The agencies have been working with communities affected by the escalating crisis in the region in which up to 700,000 people are at risk from malnutrition and disease as a result of a food crisis, caused by 15 years of civil war and two years of drought. With significant improvements in information about the areas in greatest need, the aid agencies are stepping up their existing humanitarian work in the region.
Money is urgently needed for more food, medical help, clean water, shelter and sanitation. Seeds and tools have been distributed so that people can sow their crops before the rains. Funds are also required for transport and logistical support to help with the rapid and effective distribution of relief.
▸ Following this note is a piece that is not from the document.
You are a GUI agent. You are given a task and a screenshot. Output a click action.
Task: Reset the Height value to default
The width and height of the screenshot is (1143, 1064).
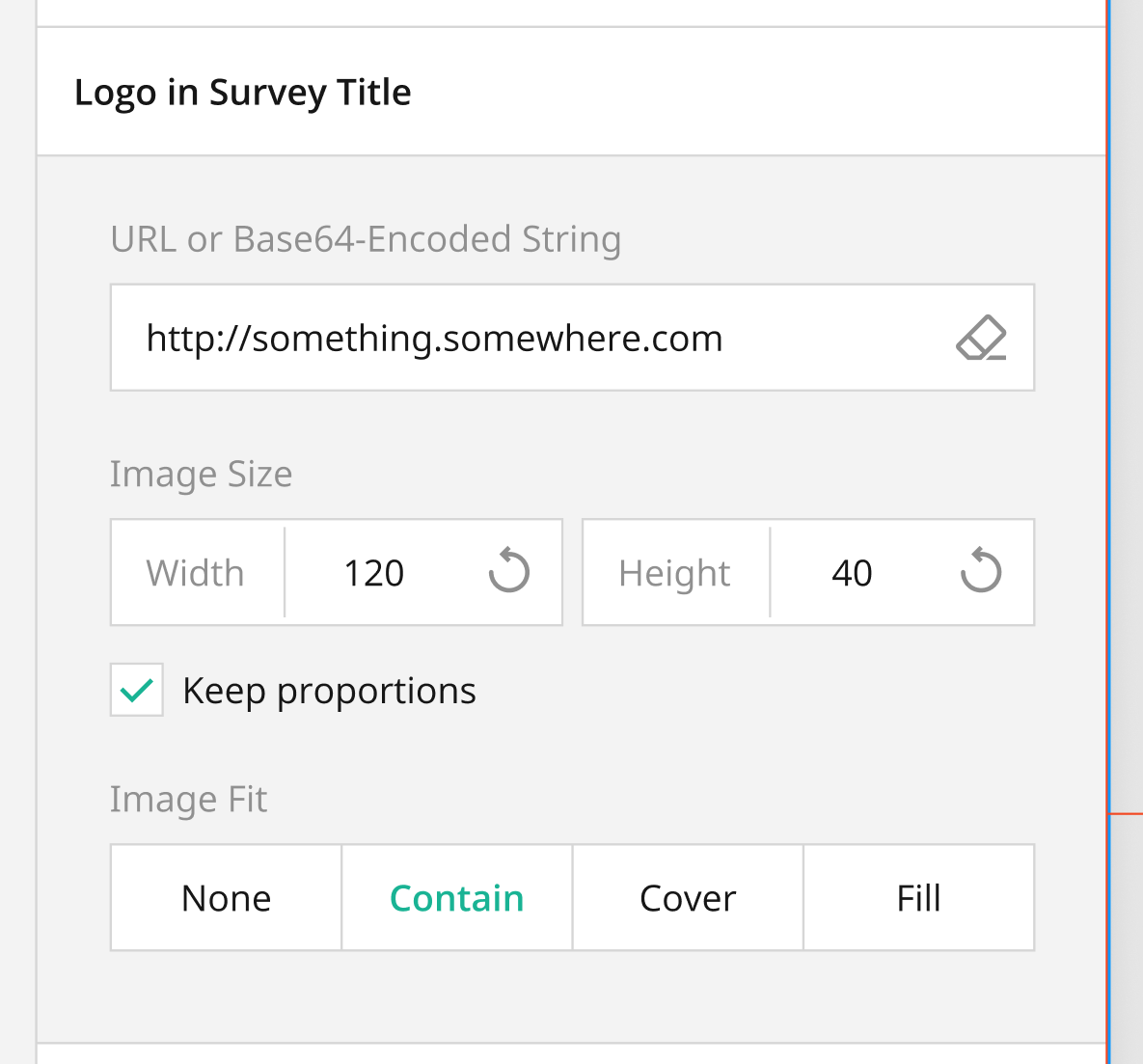pyautogui.click(x=980, y=572)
The crisis, centred in Northern Bahr el Ghazal province, is unfolding across southern Sudan. In parts of Eastern Equatoria, Blue Nile, the Nuba Mountains, Southern Bahr el Ghazal and the Lakes region the situation is deteriorating.
While access has improved recently, the aid agencies are concerned that access to the affected areas is maintained if even greater hardship and suffering are to be averted. The geography of the region and the impending rains that will flood roads and airstrips make the distribution of aid difficult.
"Insecurity and uncertainty caused by the continuing civil war threaten to jeopardise and undermine our aid efforts. Humanitarian aid can make a difference, but we can't make the crisis go away. A long term solution will only come with peace in Sudan," says David Bryer, Director of Oxfam and member of the Disasters Emergency Committee.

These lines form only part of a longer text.